店小二垮着一張臉招呼他:“客官要點啥?”
“你們掌櫃何時不見?消失前有何異狀?”薛慎朝他亮出了令牌。
店小二沒見過金吾衛的腰牌,還以為是知府的人,苦哈哈道:“我來報失蹤時就講過,掌櫃五日前,說覺得有人跟蹤自己,睡也睡不踏實,大前日我來開店,發現她不見了,以為是帶着萍萍小姐去禮佛了,直到一晚上沒人回來,我才去報官。”
“二樓鎖起來了?鑰匙給我。”
“喏,官差昨日不是才貼了封條?”
薛慎沒應,破了封條去二樓巡視一圈,沒有任何淩亂的痕跡,不像是被劫走。抽屜裏錢財不在,放着小女孩喜歡玩的布老虎、紙風筝。
他下樓再讓店小二說了掌櫃母女常去的幾個地點,着随他同來的金吾衛四散去搜尋。
薛慎正要上馬,驀然看見個膝蓋高的小孩,正拿着一只色彩鮮豔的樟木面具,要往臉上罩去。
他三兩下趕上,一把扶住他肩膀。
“小孩,面具哪兒來的?”
“萍萍送給我的。”
“萍萍呢?在哪裏?”
萍萍說是秘密,不能講的。
小孩呆呆地,欲哭無淚,小雞似地被薛慎抓着,這好像是他上次撞到的高大男人,他還更兇了——“快些說,不說跟我去官府。
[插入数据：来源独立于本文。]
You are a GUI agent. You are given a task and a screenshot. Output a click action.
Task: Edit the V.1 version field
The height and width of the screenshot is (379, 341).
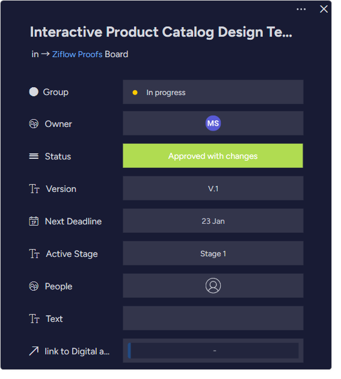(213, 188)
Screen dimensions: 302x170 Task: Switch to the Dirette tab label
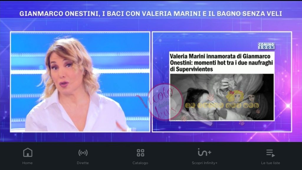83,163
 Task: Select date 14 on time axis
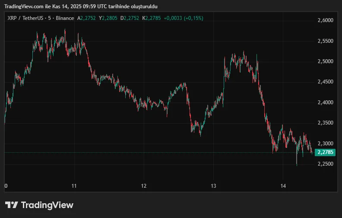[x=283, y=186]
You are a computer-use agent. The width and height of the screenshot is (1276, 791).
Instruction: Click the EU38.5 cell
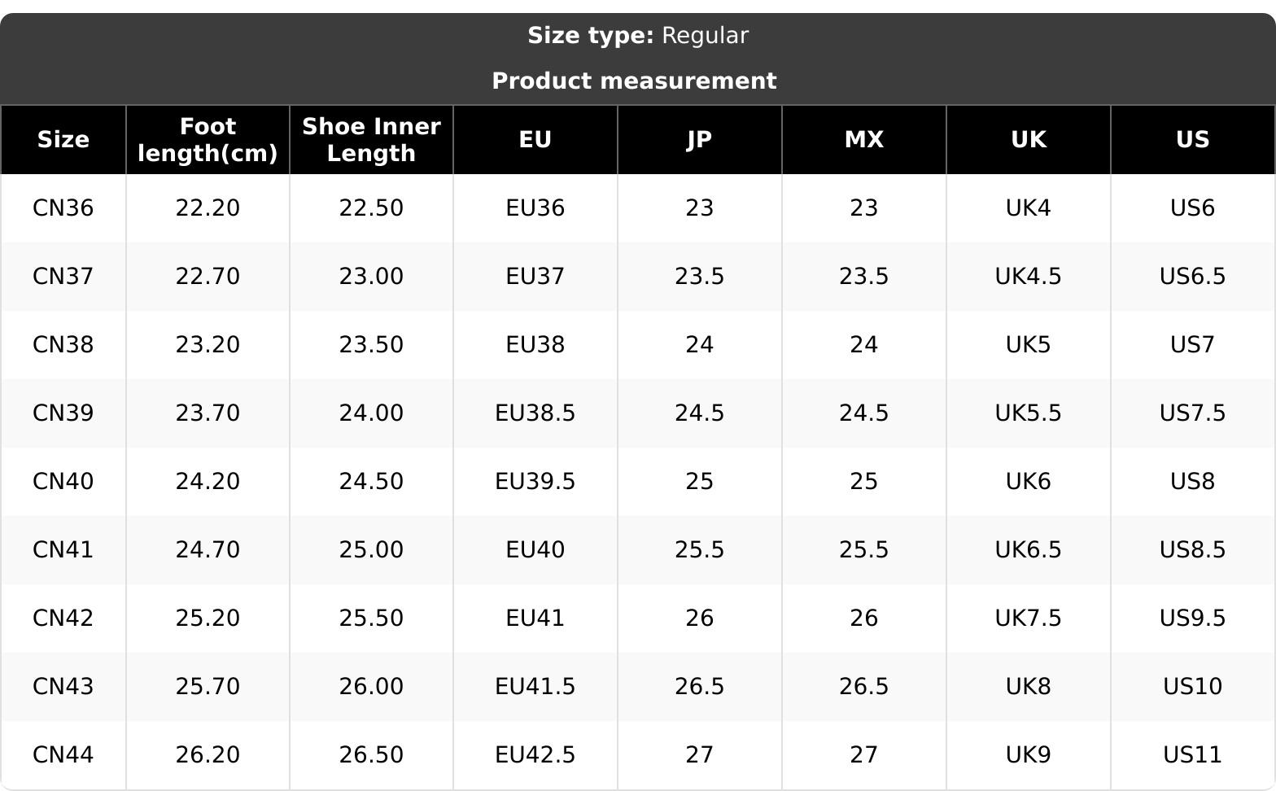tap(535, 413)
”
做錯事才要去官府呢,他又沒有做錯。
小孩嘴巴一扁,“萍萍同她娘在三清觀裏。”
薛慎給他哭得頭痛,朝糕點鋪子店小二勾勾指頭。店小二送來一塊馬蹄糕,“啪叽”一下塞到了他嚎啕大哭的嘴裏。
姚歡夏與她女兒羅萍在三清觀後的客舍。
客舍簡單清幽,屋內陳設一覽無餘,只有簡單的桌椅床榻。薛慎找來時,兩人正在幫忙搓荊條,給道觀幹活換取免費齋飯,荊條散了滿地。
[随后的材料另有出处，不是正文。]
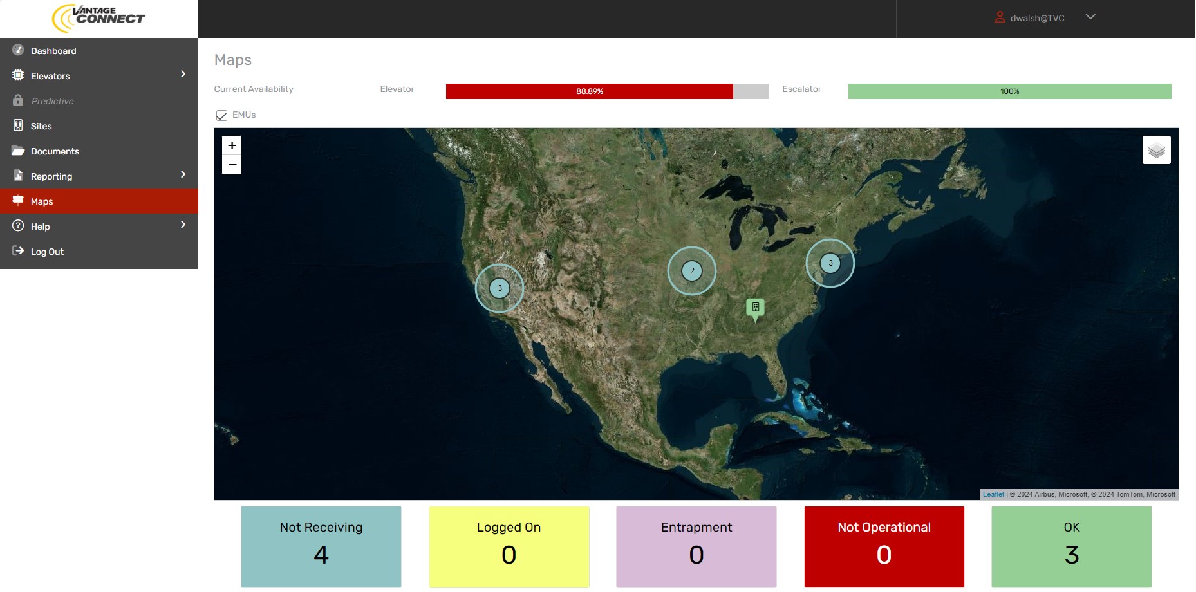Expand the Help submenu arrow
This screenshot has height=592, width=1196.
[x=183, y=225]
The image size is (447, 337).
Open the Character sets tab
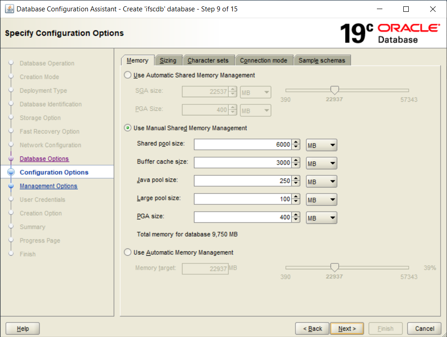click(208, 60)
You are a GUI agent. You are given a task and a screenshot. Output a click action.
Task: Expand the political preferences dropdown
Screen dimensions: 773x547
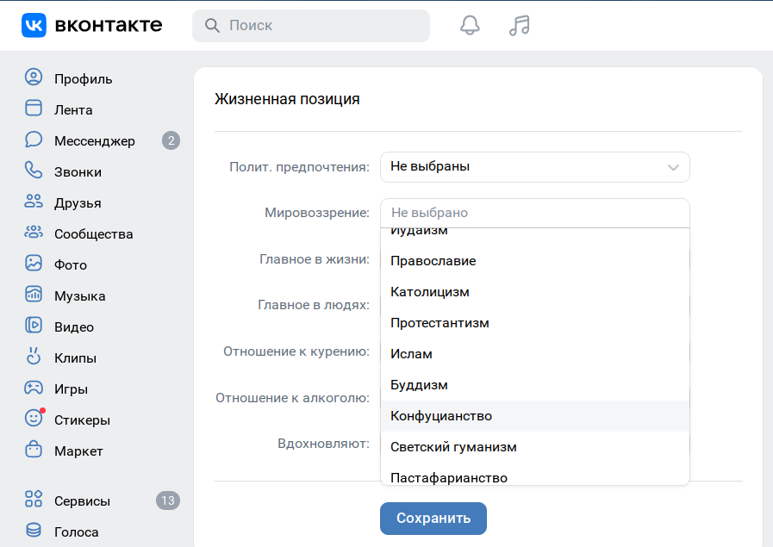tap(534, 167)
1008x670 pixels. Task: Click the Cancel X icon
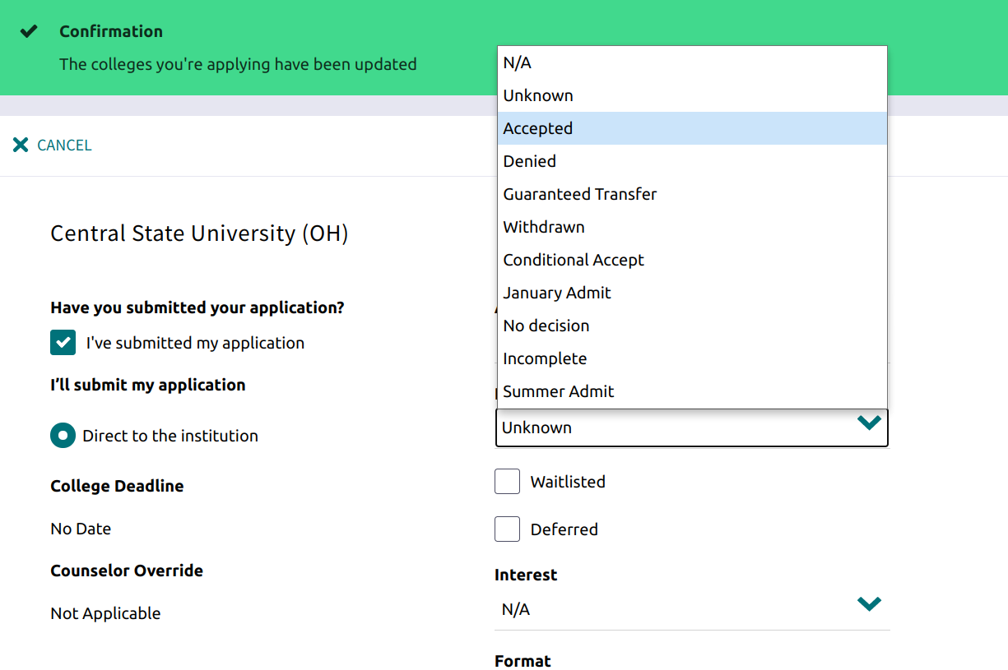click(x=21, y=145)
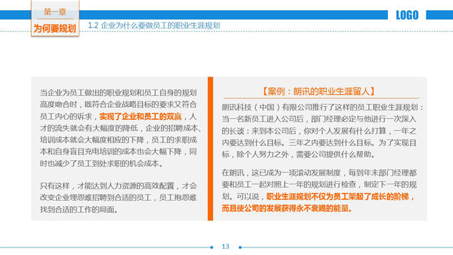The width and height of the screenshot is (453, 255).
Task: Select the blue bar segment right of LOGO
Action: pos(439,15)
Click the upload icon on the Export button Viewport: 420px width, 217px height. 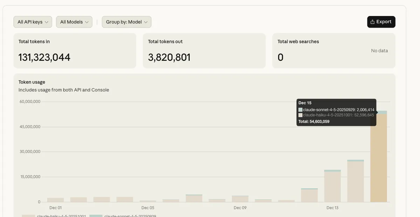tap(372, 21)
羅萍不怕薛慎,家裏被抄家時,有人把她們鎖在屋子裏想要燒死她和阿娘,是眼前這個大将軍把她們救下的。她扔了荊條,撲來抱薛慎的腿。
“将軍哥哥,這次給我帶了什麽好玩的?”
“這次急,沒有帶。”薛慎摸摸她的雙髻,看向了神色憔悴的姚歡夏。
“萍萍去外頭玩吧,阿娘跟薛将軍說說話。”姚歡夏惴惴不安,支使開了女兒,給他倒了一杯茶,“薛将軍,我不是有意躲起來的……”
薛慎沒動,直着腿靠在窗邊。
“那為何躲?還不通知我們。”
“我前些日子,在街上看見了巫寶山。”
“羅府出事後,巫寶山已被貶去任州了,怎麽會出現在鷺洲。”
“我也疑心自己看錯了,可撞見之後,總覺有奇怪的人守候在我鋪子周圍,我試着同你的人講,他們只說我是多想了。”
姚歡夏焦慮地揪着荊條:“我有一日回到鋪子二樓,察覺屋裏的東西被人翻找過,又企圖歸回原位,我實在是怕,他們要對我下手不要緊,萍萍她才那麽小,羅家就她這麽一個後人了。”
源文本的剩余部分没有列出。